Work instructions
Begin with the line containing "Task: Go to page 3 in pagination", end with the last line of the records, and retype everything in between exactly, without the pictures.

Given records
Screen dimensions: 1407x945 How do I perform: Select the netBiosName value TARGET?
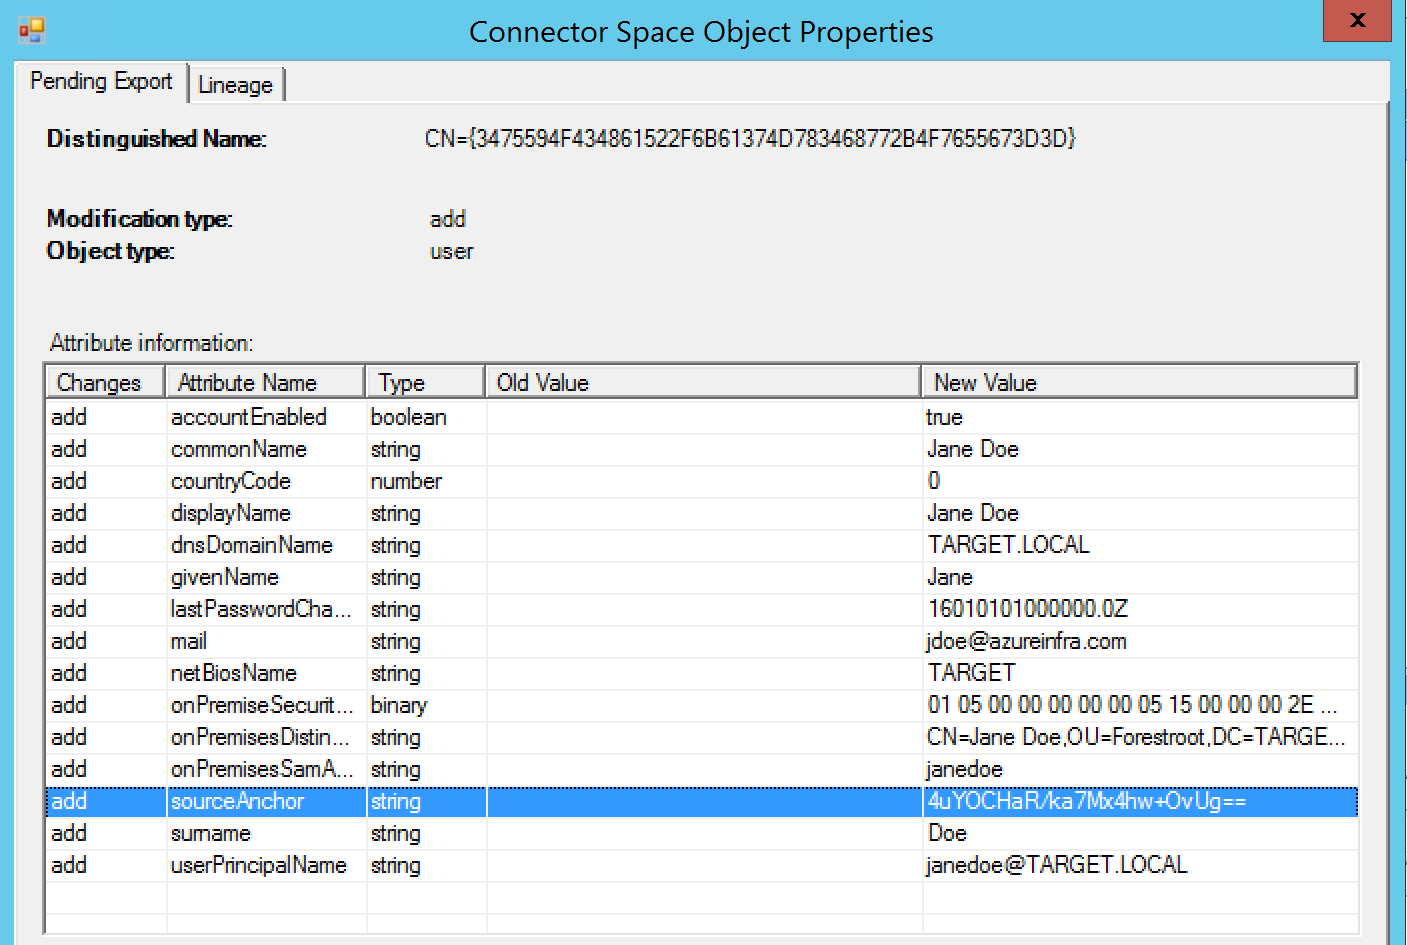point(971,673)
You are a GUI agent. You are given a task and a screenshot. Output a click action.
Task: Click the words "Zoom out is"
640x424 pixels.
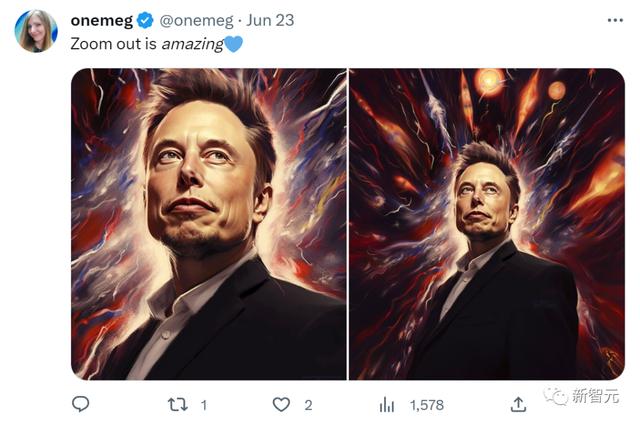click(108, 44)
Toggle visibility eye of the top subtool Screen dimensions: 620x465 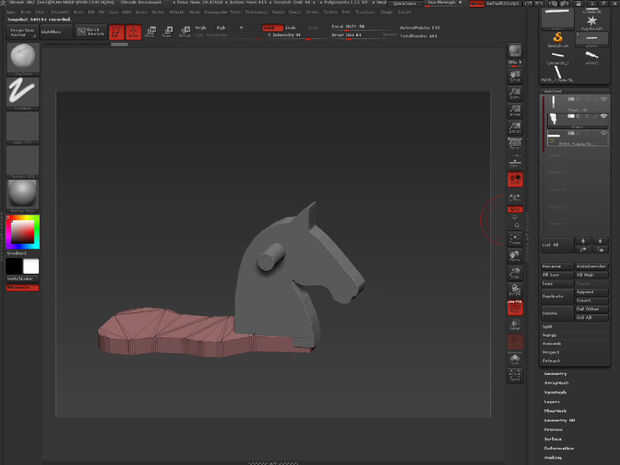click(604, 101)
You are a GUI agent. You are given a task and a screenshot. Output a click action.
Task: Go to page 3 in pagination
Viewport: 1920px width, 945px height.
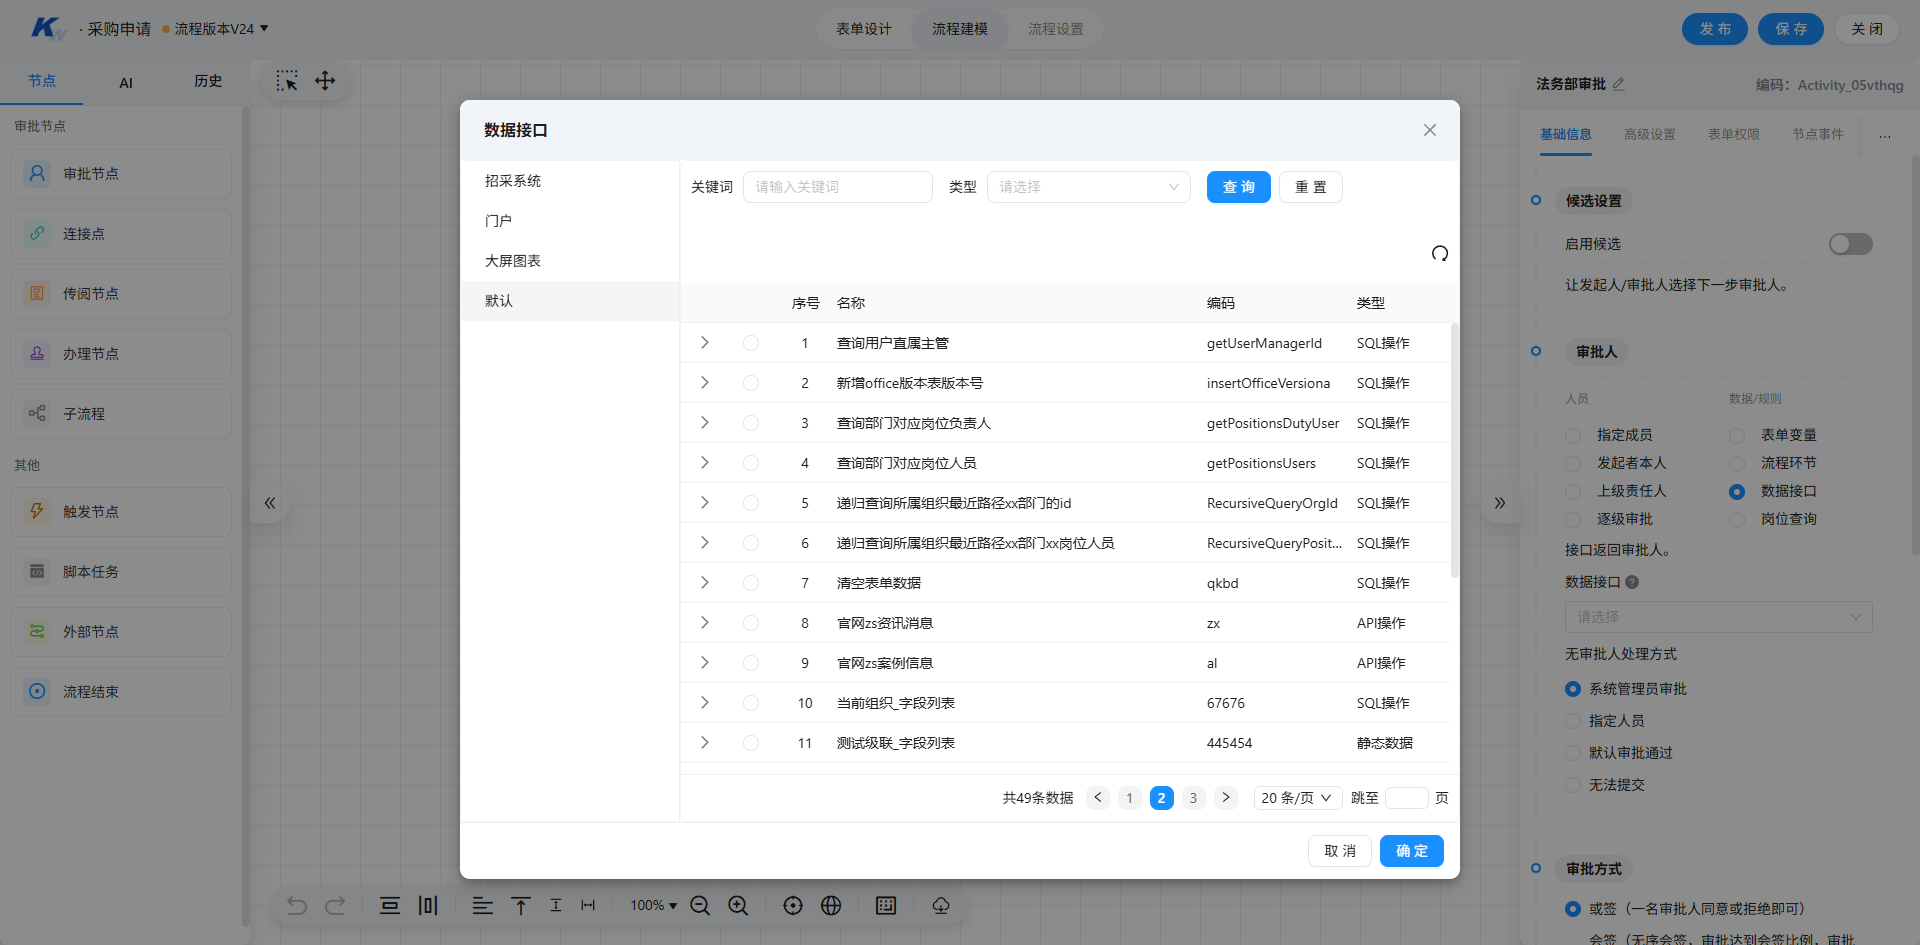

Written response
Task: Go to page 3 in pagination
Viewport: 1920px width, 945px height.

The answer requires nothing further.